昨季のファイナルMVPヨキッチ&シーズンMVPのエンビードを代表格に、現在のリーグはビッグマンを中心に回っていると言っても過言ではないだろう。(C)Getty Images

昨季のファイナルMVPヨキッチ&シーズンMVPのエンビードを代表格に、現在のリーグはビッグマンを中心に回っていると言っても過言ではないだろう。(C)Getty Images

 1月22日(日本時間23日)、フィラデルフィア・セブンティシクサーズのジョエル・エンビード(213cm・127kg:センター)が70得点、ミネソタ・ティンバーウルブズのカール・アンソニー・タウンズ(213cm・112kg:パワーフォワード/センター)が62得点を奪取。12月13日にはミルウォーキー・バックスのヤニス・アデトクンボ(211cm・110kg:パワーフォワード)が64得点をマークした。

 NBAの歴史を振り返ると、1950年代はジョージ・マイカン、60年代はビル・ラッセルとウィルト・チェンバレン、70~80年代はカリーム・アブドゥル・ジャバー、モーゼス・マローン、90年代はアキーム・オラジュワン、シャキール・オニール、パトリック・ユーイング、2000年代はティム・ダンカン、ケビン・ガーネット、ダーク・ノビツキーなど、ビッグマンがリーグの中心を担ってきた。

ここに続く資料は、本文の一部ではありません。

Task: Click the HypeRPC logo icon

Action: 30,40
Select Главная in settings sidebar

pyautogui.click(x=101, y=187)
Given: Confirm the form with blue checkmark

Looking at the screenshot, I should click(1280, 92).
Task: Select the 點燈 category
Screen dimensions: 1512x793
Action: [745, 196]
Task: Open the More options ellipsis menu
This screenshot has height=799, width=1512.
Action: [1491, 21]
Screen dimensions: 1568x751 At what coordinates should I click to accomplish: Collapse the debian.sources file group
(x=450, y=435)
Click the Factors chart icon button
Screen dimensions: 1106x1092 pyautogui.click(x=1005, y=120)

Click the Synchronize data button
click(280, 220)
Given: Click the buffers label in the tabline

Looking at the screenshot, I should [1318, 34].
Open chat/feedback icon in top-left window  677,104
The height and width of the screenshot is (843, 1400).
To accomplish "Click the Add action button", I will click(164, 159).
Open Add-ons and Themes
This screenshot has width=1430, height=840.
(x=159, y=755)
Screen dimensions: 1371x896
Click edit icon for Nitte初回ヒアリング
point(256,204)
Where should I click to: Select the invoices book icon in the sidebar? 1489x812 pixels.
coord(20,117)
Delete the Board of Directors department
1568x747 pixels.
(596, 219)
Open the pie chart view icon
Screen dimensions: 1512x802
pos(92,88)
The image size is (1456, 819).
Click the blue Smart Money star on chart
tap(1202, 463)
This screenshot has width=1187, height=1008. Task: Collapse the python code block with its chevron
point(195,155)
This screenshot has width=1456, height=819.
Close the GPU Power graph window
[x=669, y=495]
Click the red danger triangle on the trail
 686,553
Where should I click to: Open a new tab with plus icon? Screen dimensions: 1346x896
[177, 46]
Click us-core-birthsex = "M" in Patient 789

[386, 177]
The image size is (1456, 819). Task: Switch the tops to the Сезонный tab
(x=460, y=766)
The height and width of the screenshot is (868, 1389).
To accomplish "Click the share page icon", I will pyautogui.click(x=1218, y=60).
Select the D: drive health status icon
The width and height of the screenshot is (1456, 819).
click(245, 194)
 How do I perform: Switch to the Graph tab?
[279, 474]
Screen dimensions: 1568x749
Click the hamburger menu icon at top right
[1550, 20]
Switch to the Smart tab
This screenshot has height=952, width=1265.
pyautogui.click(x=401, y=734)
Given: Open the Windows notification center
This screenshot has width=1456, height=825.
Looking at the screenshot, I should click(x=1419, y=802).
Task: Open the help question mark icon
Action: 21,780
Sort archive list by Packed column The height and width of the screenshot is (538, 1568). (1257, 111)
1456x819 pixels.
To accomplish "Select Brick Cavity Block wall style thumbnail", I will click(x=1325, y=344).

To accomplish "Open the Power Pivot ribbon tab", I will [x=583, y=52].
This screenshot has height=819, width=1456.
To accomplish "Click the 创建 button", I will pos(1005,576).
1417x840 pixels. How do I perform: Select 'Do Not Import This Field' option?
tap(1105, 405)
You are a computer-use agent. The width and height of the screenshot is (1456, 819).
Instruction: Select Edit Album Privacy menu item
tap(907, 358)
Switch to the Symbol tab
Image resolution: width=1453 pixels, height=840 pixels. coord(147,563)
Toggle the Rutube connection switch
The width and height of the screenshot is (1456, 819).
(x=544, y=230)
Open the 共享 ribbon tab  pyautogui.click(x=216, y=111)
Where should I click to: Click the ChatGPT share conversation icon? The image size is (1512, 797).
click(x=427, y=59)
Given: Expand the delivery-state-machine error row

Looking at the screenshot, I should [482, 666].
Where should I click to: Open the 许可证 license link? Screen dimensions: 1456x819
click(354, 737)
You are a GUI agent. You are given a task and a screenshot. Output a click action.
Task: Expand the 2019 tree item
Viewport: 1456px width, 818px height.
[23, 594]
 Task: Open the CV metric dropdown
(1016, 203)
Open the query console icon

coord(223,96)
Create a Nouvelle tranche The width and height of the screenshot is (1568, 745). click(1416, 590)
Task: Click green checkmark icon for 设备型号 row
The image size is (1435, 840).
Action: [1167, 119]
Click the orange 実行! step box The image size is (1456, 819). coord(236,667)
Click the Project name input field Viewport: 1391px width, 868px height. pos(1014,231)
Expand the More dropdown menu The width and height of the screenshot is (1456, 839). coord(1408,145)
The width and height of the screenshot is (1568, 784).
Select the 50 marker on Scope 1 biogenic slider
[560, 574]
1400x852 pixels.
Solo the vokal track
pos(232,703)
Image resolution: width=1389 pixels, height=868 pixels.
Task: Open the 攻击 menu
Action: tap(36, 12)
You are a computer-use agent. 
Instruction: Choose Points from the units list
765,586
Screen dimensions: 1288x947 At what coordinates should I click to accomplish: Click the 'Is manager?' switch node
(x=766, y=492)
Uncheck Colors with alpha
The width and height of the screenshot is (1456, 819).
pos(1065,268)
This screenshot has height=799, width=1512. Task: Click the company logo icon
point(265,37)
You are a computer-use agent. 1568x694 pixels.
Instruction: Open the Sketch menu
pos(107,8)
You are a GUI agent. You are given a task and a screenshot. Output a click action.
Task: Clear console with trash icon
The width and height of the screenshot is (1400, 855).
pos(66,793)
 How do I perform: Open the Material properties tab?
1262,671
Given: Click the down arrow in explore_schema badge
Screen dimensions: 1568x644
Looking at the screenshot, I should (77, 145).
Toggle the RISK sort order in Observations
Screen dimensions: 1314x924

 しかし、2000年代中盤のハンドチェックルール廃止を機に、NBAではドライブを得意とするペリメーター、ガードの選手たちが台頭。2010年代にはステフィン・カリー(ゴールデンステイト・ウォリアーズ)の影響で3ポイントシュートが大幅に増加し、今では1試合120得点超えも珍しくないハイスコアゲームが展開されている。

 今季ここまで(1月22日時点)リーグの平均得点は115.5点。これは歴代6位で、1969-70シーズン(同116.7点)以来のハイアベレージだ。
 
 ただ、過去5シーズンでMVPに選ばれているのはエンビード、デンバー・ナゲッツのニコラ・ヨキッチ、アデトクンボといったビッグマンで、今季も彼らがタイトル争いをリードしている。

 さらに今季の新人王を争うヴィクター・ウェンバンヤマ(サンアントニオ・スパーズ)とチェット・ホルムグレン(オクラホマシティ・サンダー)、パオロ・バンケロ(オーランド・マジック)やアルペレン・シェングン(ヒューストン・ロケッツ)といった若手ビッグマンたちの活躍も著しい。

 また、アンソニー・デイビス(ロサンゼルス・レイカーズ)、タウンズなどベテラン陣も健在で、リーグはビッグマンが支配する傾向へシフトしつつある。

「数年前までは、ガード陣がゲームを支配していた。でも今はビッグマンたちのゲームに戻ってきた。サイズがあっても、多くの仕事をこなせるビッグマンがリーグには揃っている。ゲームは変わっていくから、順応していく必要があるだろうね」とウェンバンヤマは言う。

 エンビード、ヨキッチ、アデトクンボが現在リーグのトップに君臨するなか、ウェンバンヤマやホルムグレン、シェングンら若手勢が今後さらに台頭していくことになれば、NBAの主役は再びビッグマンへ変わっていく可能性は十分ありそうだ。